--- Given instruction ---
Reproduce the material from its beginning through the line containing "coordinates (641, 117).", substituting "Archive" for "Record" and keeping everything else unchanged. Omit the pictures.

## start Source records

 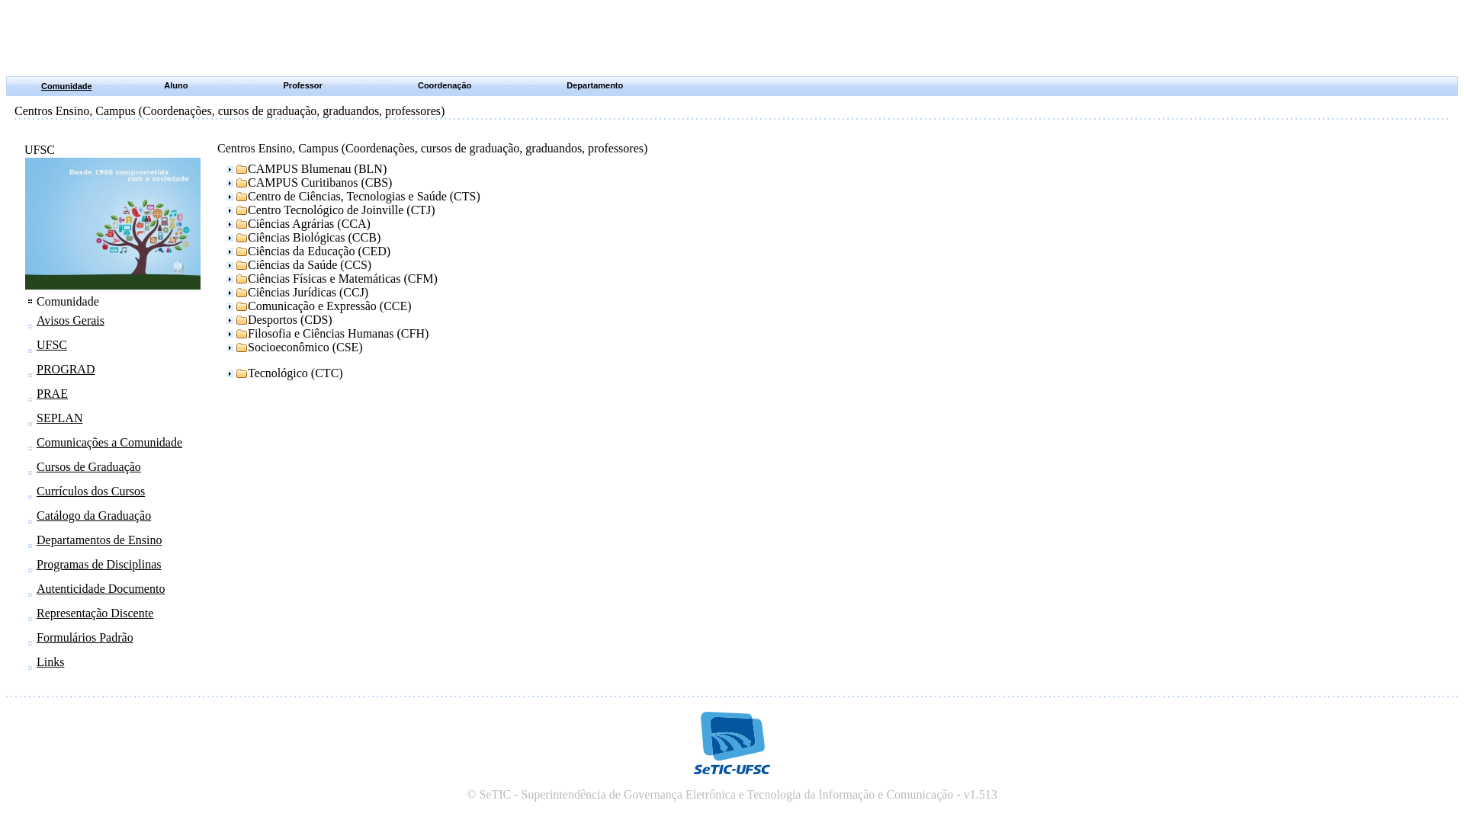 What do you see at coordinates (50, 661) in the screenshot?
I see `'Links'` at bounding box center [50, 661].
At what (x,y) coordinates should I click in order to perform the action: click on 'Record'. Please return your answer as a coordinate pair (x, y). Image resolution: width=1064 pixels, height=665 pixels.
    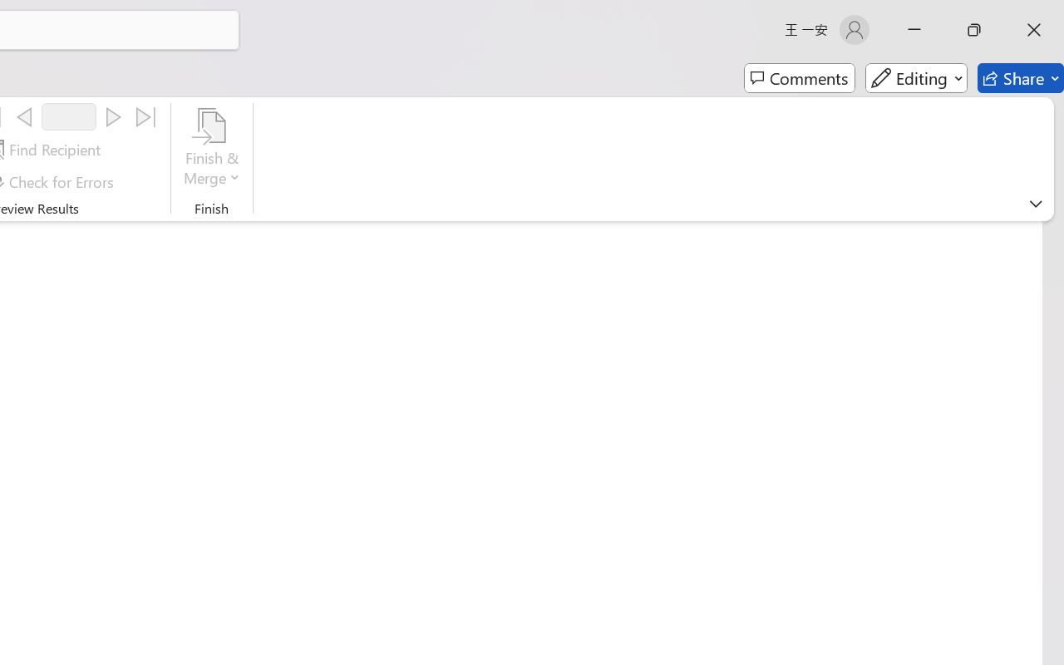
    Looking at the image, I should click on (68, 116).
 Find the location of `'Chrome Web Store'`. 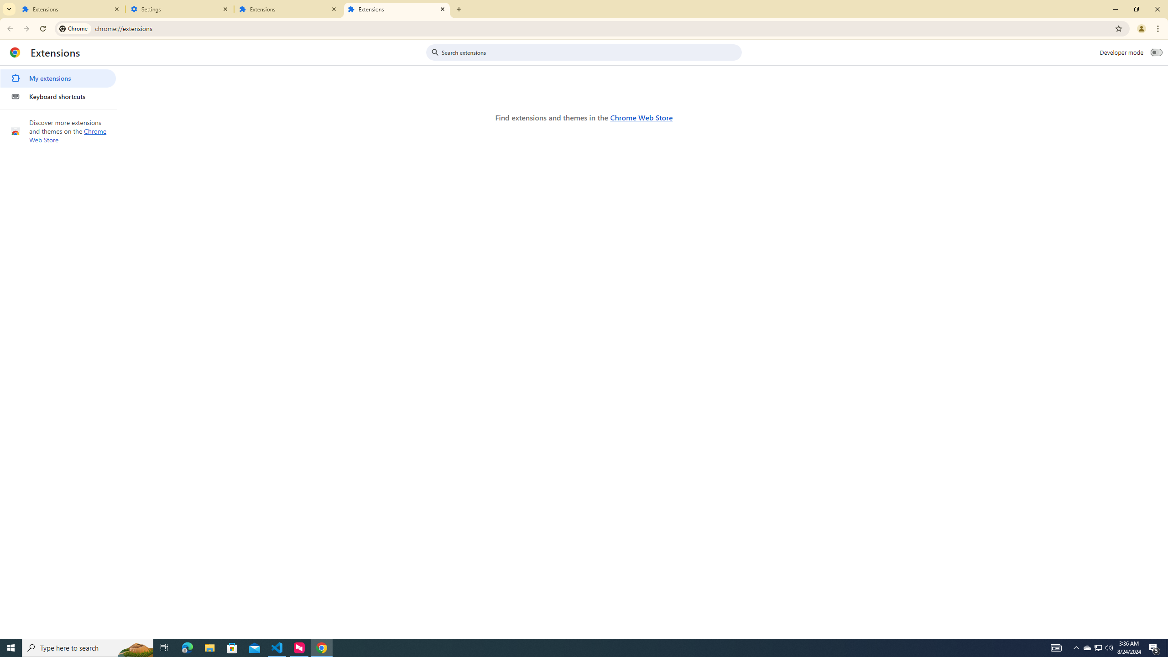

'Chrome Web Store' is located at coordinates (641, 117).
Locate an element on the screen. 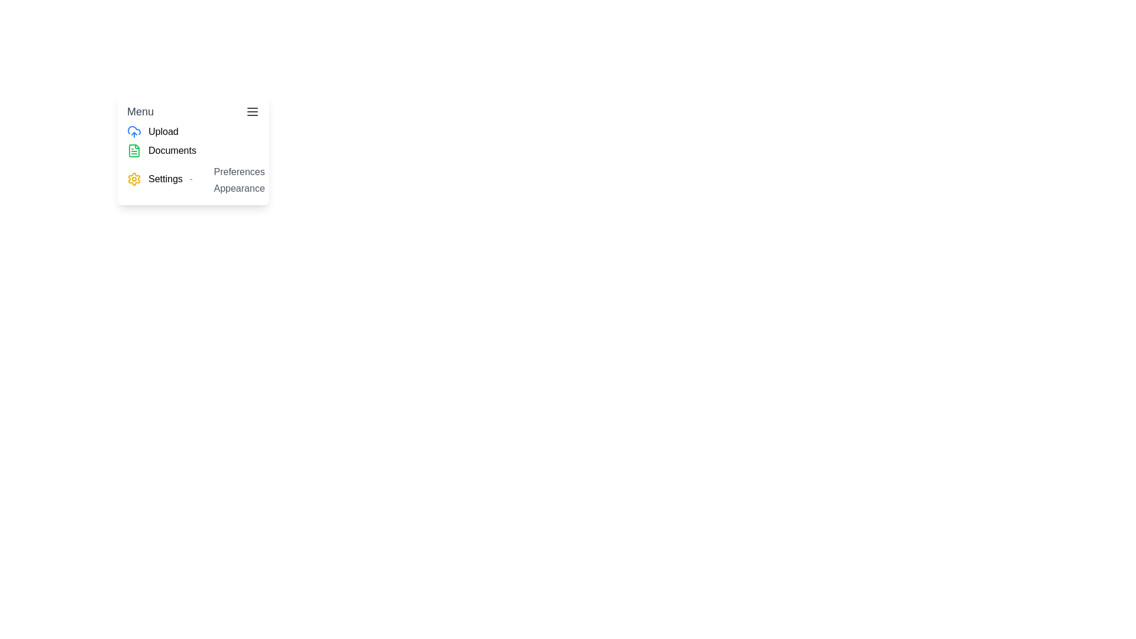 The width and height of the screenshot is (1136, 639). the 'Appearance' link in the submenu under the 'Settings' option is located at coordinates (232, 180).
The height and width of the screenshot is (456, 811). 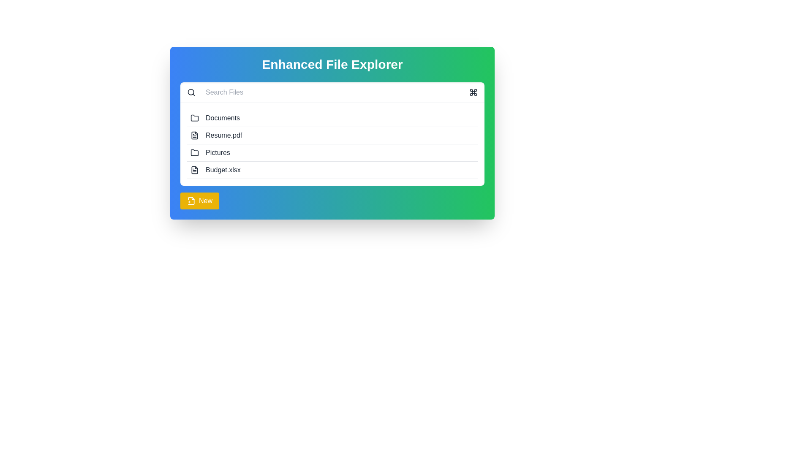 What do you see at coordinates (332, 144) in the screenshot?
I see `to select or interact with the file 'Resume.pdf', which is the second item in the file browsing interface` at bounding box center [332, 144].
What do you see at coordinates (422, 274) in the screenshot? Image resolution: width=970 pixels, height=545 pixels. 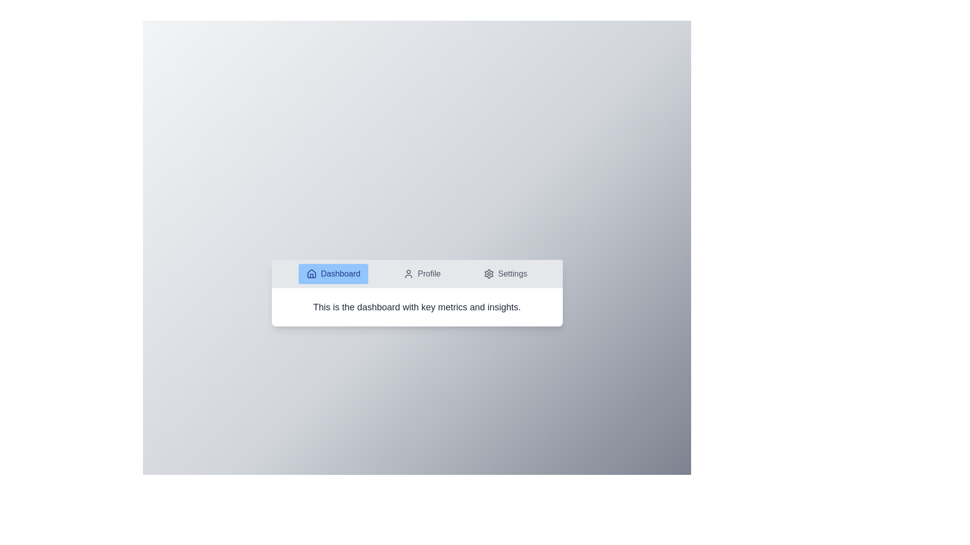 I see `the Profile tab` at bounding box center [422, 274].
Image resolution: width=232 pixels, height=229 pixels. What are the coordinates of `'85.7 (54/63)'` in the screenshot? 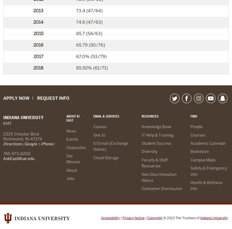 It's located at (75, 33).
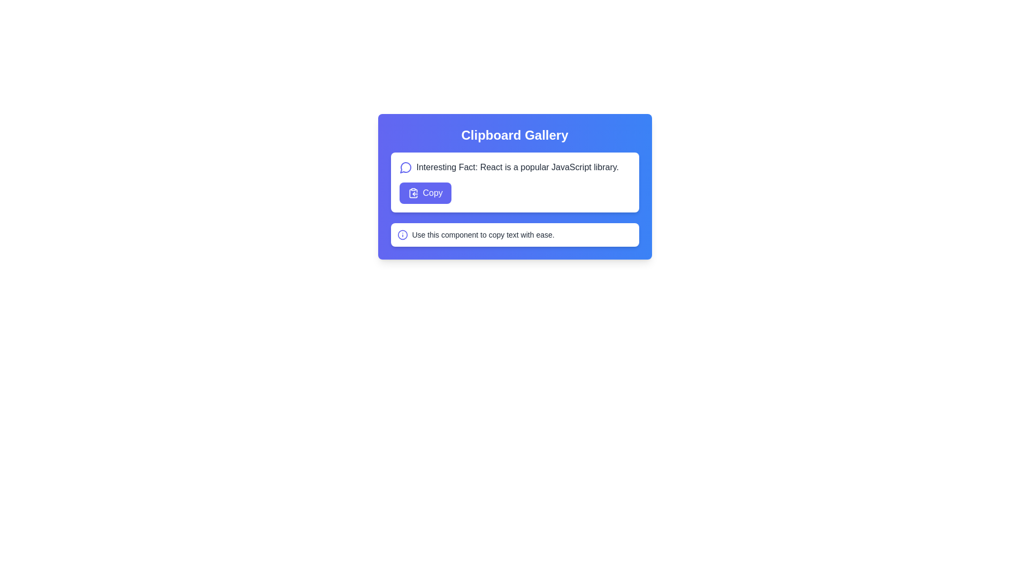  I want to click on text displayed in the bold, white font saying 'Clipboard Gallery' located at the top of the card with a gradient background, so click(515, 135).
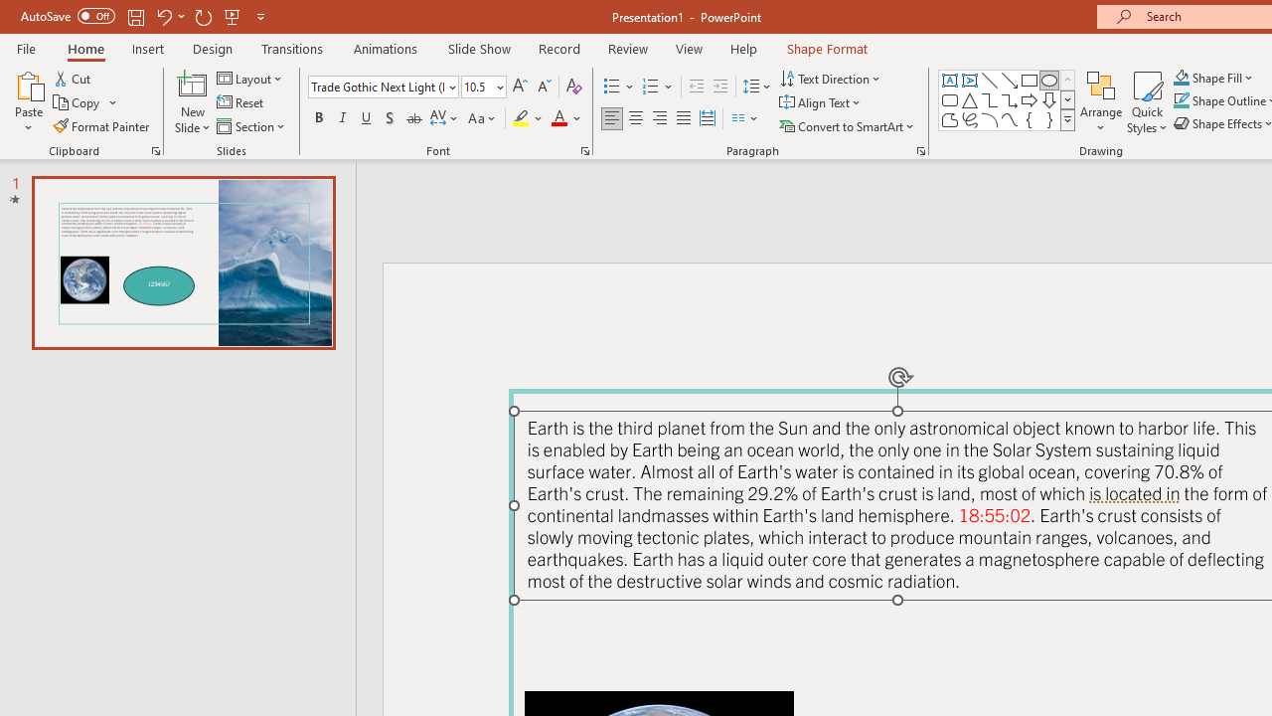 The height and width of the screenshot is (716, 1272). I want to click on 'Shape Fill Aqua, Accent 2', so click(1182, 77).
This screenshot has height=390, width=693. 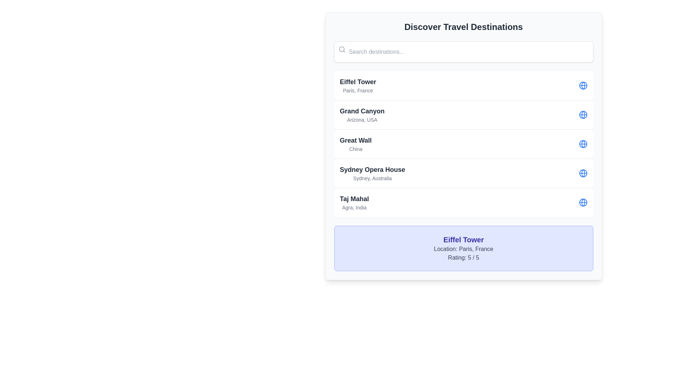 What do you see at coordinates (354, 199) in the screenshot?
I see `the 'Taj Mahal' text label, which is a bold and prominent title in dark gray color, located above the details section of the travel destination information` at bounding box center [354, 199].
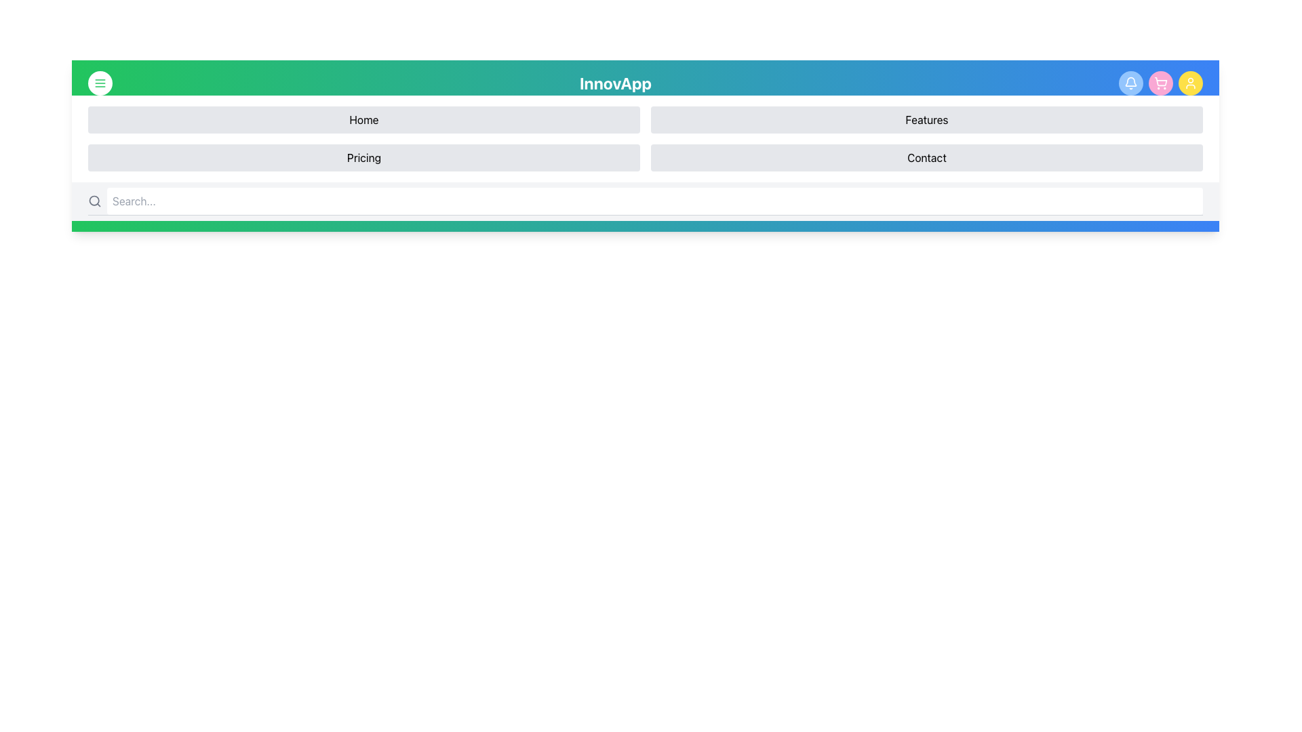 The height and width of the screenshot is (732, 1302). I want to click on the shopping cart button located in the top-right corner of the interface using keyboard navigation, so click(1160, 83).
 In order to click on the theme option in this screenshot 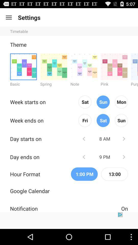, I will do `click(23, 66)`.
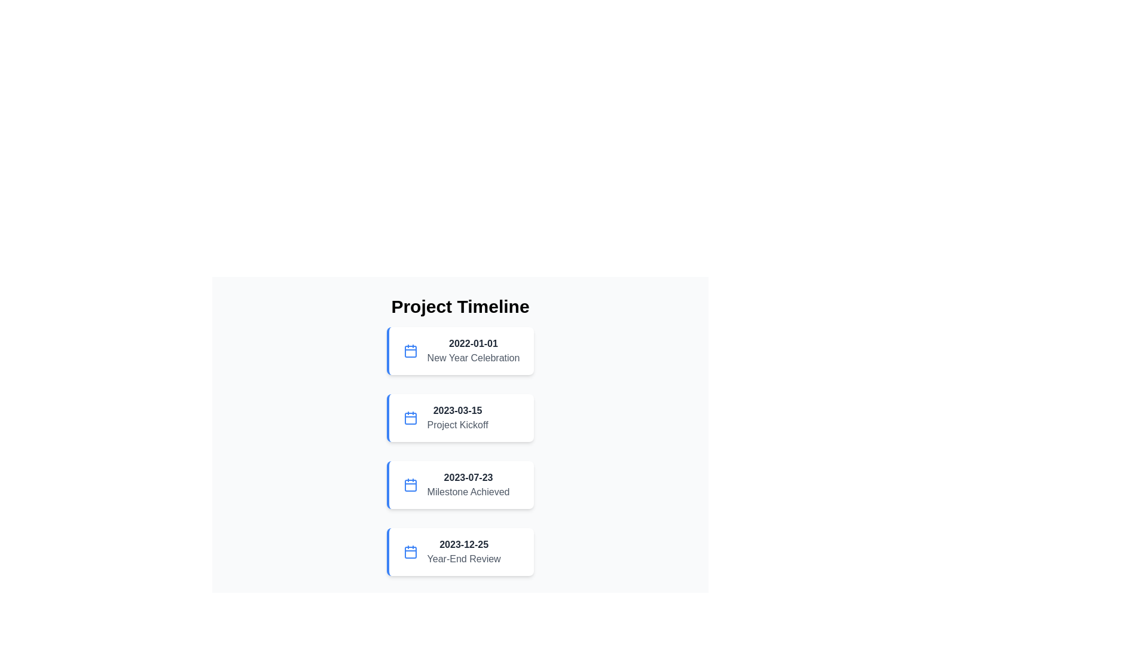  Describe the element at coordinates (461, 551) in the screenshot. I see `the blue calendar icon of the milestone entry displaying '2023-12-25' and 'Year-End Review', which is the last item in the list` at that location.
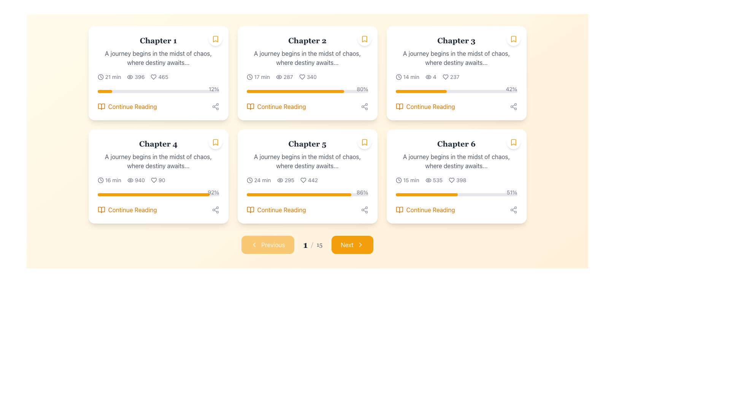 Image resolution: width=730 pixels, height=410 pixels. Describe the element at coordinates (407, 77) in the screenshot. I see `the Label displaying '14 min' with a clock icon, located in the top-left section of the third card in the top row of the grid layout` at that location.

## end Source records

--- Complete answer ---
  What do you see at coordinates (50, 661) in the screenshot?
I see `'Links'` at bounding box center [50, 661].
At what (x,y) coordinates should I click in order to perform the action: click on 'Archive'. Please return your answer as a coordinate pair (x, y). Image resolution: width=1064 pixels, height=665 pixels.
    Looking at the image, I should click on (68, 116).
 Find the location of `'Chrome Web Store'`. 

'Chrome Web Store' is located at coordinates (641, 117).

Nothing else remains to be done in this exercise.